Effect of calcium dobesilate on macular microvasculature in patients with diabetic retinopathy

Jung-Tae Kim; Ka-Hyun Lee; Min-Woo Lee

doi:10.1371/journal.pone.0325714

Abstract

Purpose

To investigate the impact of calcium dobesilate (CaD) on the macular microvasculature in patients with diabetic retinopathy (DR) using optical coherence tomography angiography.

Methods

In this retrospective study, patients with DR were divided into two groups: those treated with 1 g/day of CaD (Group 1) and those without CaD treatment (Group 2). Following the baseline, patients underwent two additional examinations at 3-month intervals for analysis. The vessel density of the superficial vascular complex (SVD) and deep vascular complex (DVD) were compared against prior assessments. Generalized linear mixed models analyzed factors associated with changes in SVD and DVD over time.

Results

A total of 81 eyes were included: 39 in Group 1 and 42 in Group 2. The mean SVD was 21.8 ± 5.7% at baseline, 23.5 ± 6.5% at 3 months, and 23.3 ± 6.1% at 6 months in Group 1, respectively (P = 0.034), with significant changes observed from baseline to 3 months (P = 0.021), but not from 3 to 6 months (P = 0.745). The mean DVD was 18.2 ± 3.4% at baseline, 20.0 ± 3.9% at 3 months, and 19.9 ± 4.1% at 6 months in Group 1, respectively (P = 0.008), showing a significant increase from baseline to 3 months (P = 0.007), but not from 3 to 6 months (P = 0.825). Group 2 showed no significant changes over time in either SVD (P = 0.175) or DVD (P = 0.156). In Group 1, multivariate analysis identified DR severity as significantly associated with changes in SVD (estimate = 5.07, P = 0.016).

Conclusions

The administration of CaD positively influences macular microcirculation in DR patients, demonstrating its effectiveness even in advanced stages of the disease.

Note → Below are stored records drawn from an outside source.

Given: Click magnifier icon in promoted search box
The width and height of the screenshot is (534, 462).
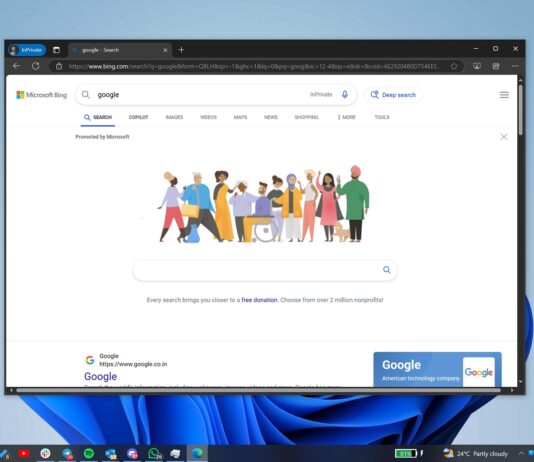Looking at the screenshot, I should tap(387, 270).
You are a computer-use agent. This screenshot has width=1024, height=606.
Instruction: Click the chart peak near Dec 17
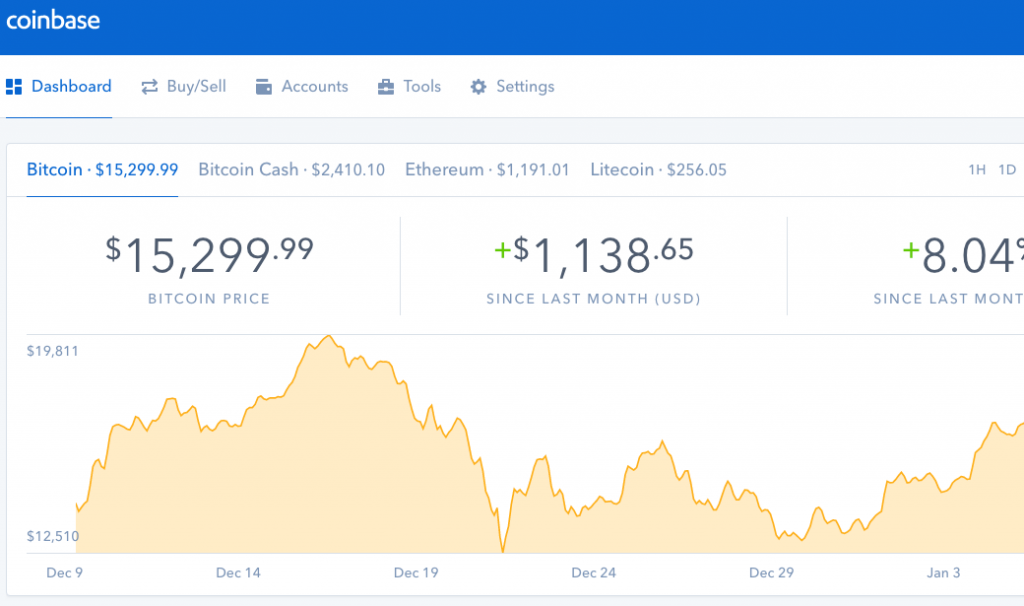pos(329,337)
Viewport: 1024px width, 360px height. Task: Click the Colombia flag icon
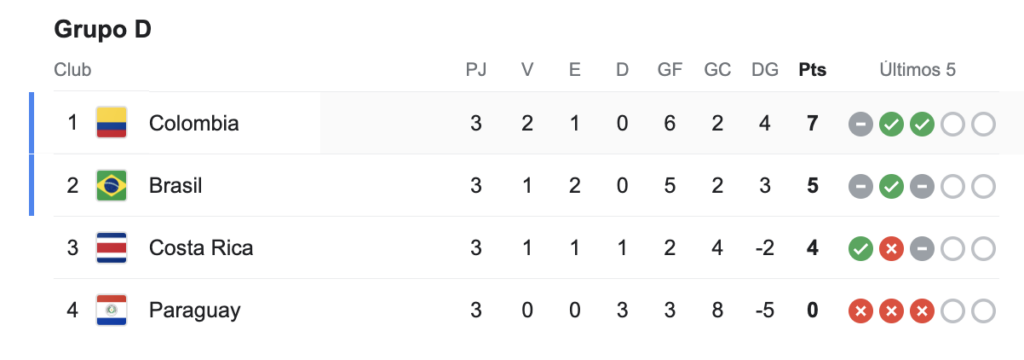coord(111,123)
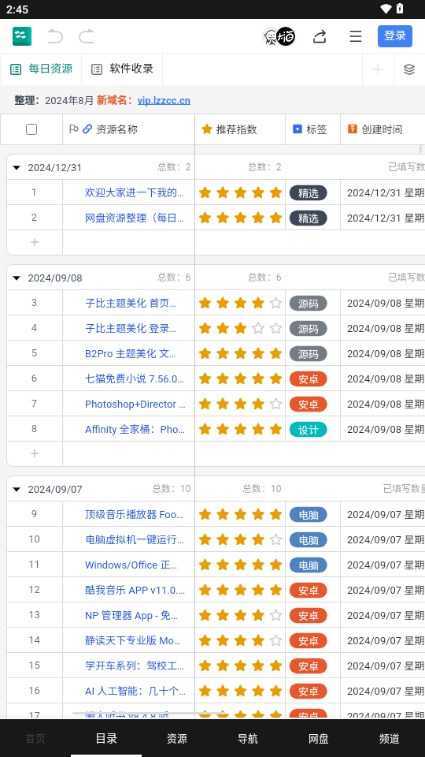Add a row under the 2024/12/31 group
Viewport: 425px width, 757px height.
pos(34,242)
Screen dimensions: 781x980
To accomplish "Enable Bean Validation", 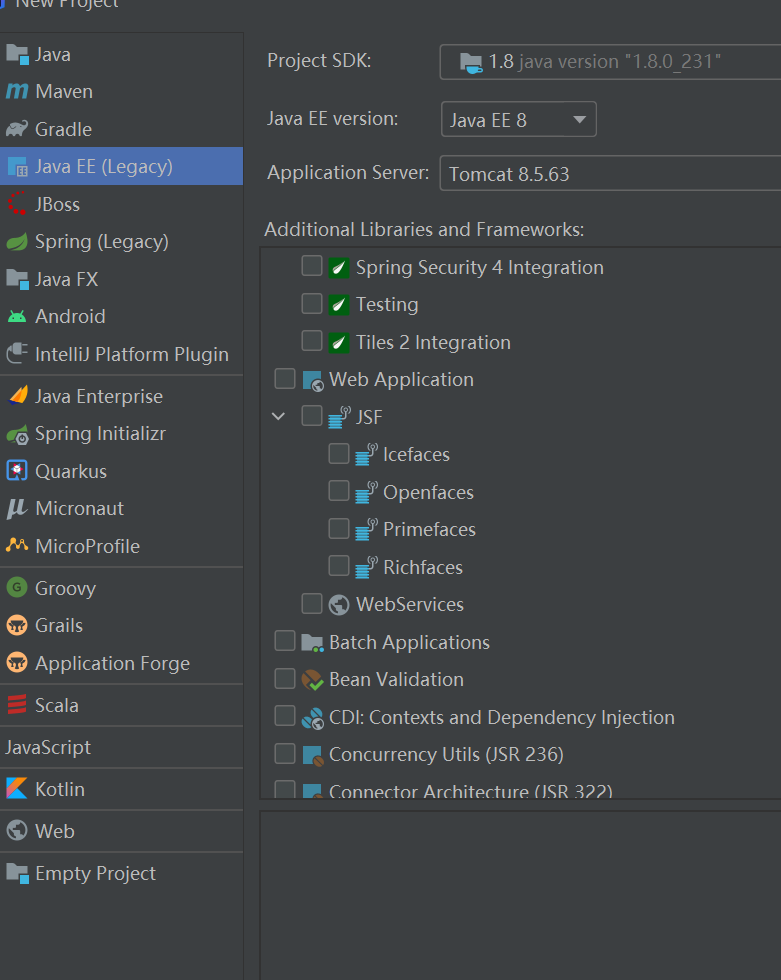I will pyautogui.click(x=285, y=678).
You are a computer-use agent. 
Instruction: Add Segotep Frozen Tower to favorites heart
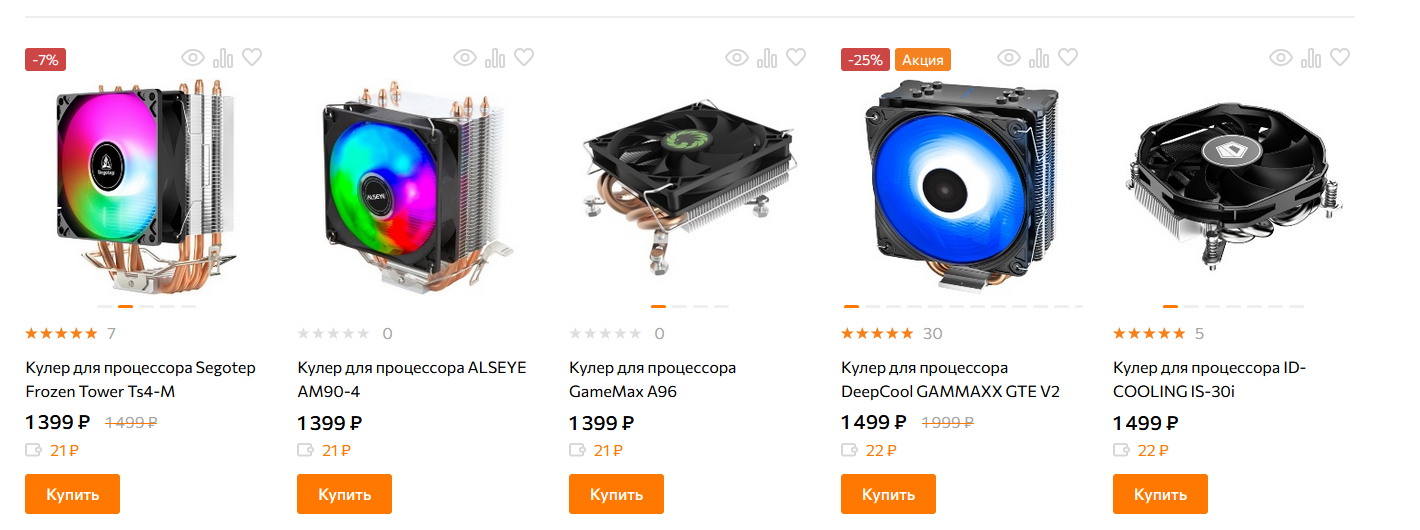252,58
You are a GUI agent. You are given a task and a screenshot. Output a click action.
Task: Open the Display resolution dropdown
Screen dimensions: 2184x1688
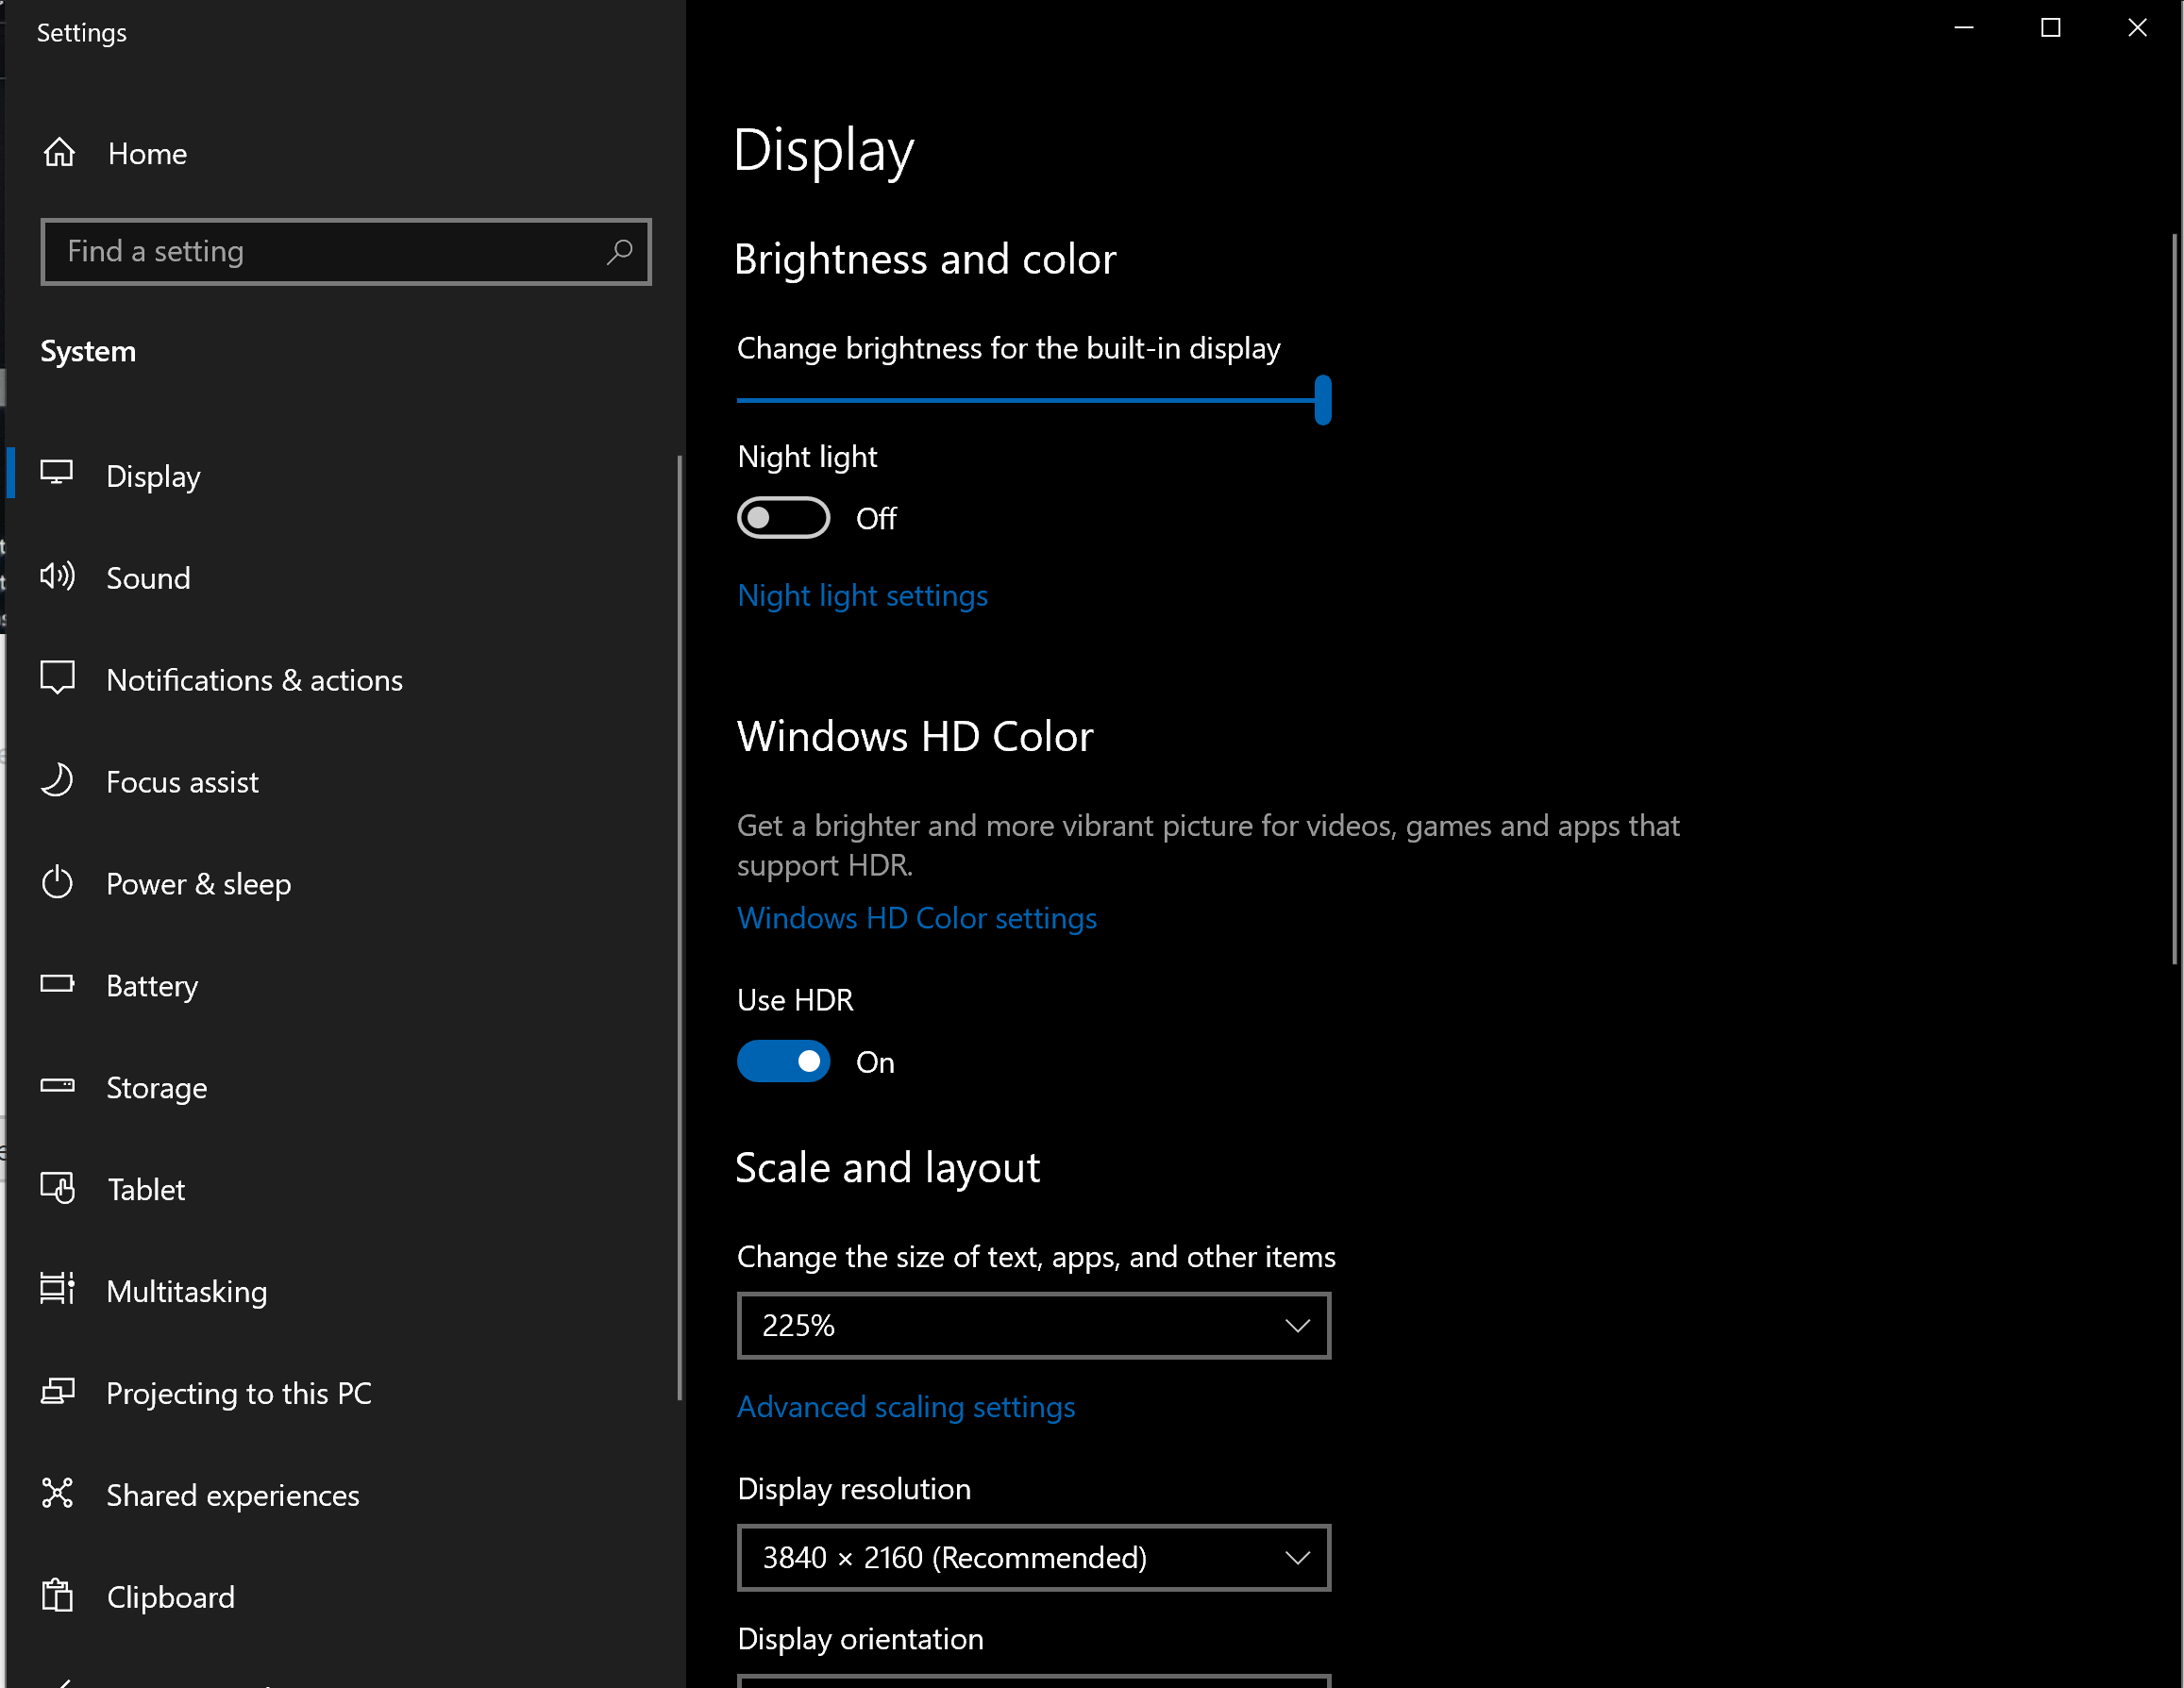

Citation: Kim J-T, Lee K-H, Lee M-W (2025) Effect of calcium dobesilate on macular microvasculature in patients with diabetic retinopathy. PLoS One 20(6): e0325714. https://doi.org/10.1371/journal.pone.0325714

Editor: Kumar Saurabh, Dr. Agarwal’s Eye Hospital, INDIA

Received: February 2, 2025; Accepted: May 17, 2025; Published: June 10, 2025

Copyright: © 2025 Kim et al. This is an open access article distributed under the terms of the Creative Commons Attribution License, which permits unrestricted use, distribution, and reproduction in any medium, provided the original author and source are credited.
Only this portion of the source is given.